A partire da queste premesse l’autrice, nella seconda parte del suo libro, inizia a descrivere il contributo del pensiero femminista in bioetica, affrontando gli interrogativi morali posti dalle procedure mediche che hanno modificato la nascita, la riproduzione e la fine della vita. Ripercorrendo i punti di vista del femminismo, sottolinea come nell’applicazione ai casi della bioetica il paradigma morale della cura abbia riscosso particolare interesse. Recentemente su questo tema è uscito il libro di Letizia Paolozzi Prenditi cura (et al. 2013), che dà conto delle ultime riflessioni femministe in questo ambito, facendone materia politica, a partire da un documento di un gruppo della Casa Internazionale delle donne di Roma.
Caterina Botti fa riferimento a quella concezione della morale in cui è cruciale la capacità o la virtù di essere solleciti nei confronti dei concreti bisogni degli altri. Capacità o virtù che richiede l’ascolto, il dialogo e l’immaginazione. Quest’ultima ci mette in grado di rivedere e allargare il nostro punto di vista e sentire meglio ciò che è in gioco in una determinata situazione. A mio parere il discorso intorno al corpo diventa filosoficamente e politicamente interessante quando non è separato dalla pratica politica originaria del femminismo radicale, racchiusa nella famosa formula “il personale è politico”, proprio perché da qui può nascere una nuova politica e un nuovo pensiero. La stessa Federica Botti è familiare a questa pratica quando scrive.

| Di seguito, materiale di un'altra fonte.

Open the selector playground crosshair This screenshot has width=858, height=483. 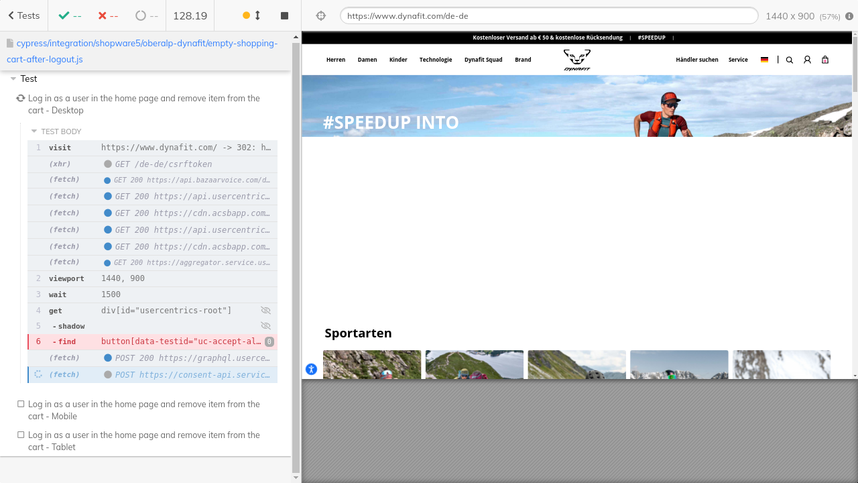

Possiamo citare, oltre a questo libro, anche il meno recente Madri cattive (il Saggiatore 2007) in cui, a partire dalla sua esperienza, si interroga coraggiosamente sui motivi del silenzio intorno alla gravidanza e sul perché il discorso pubblico eviti di riconoscere le donne come soggetti e agenti morali già in relazione, anche durante la gestazione.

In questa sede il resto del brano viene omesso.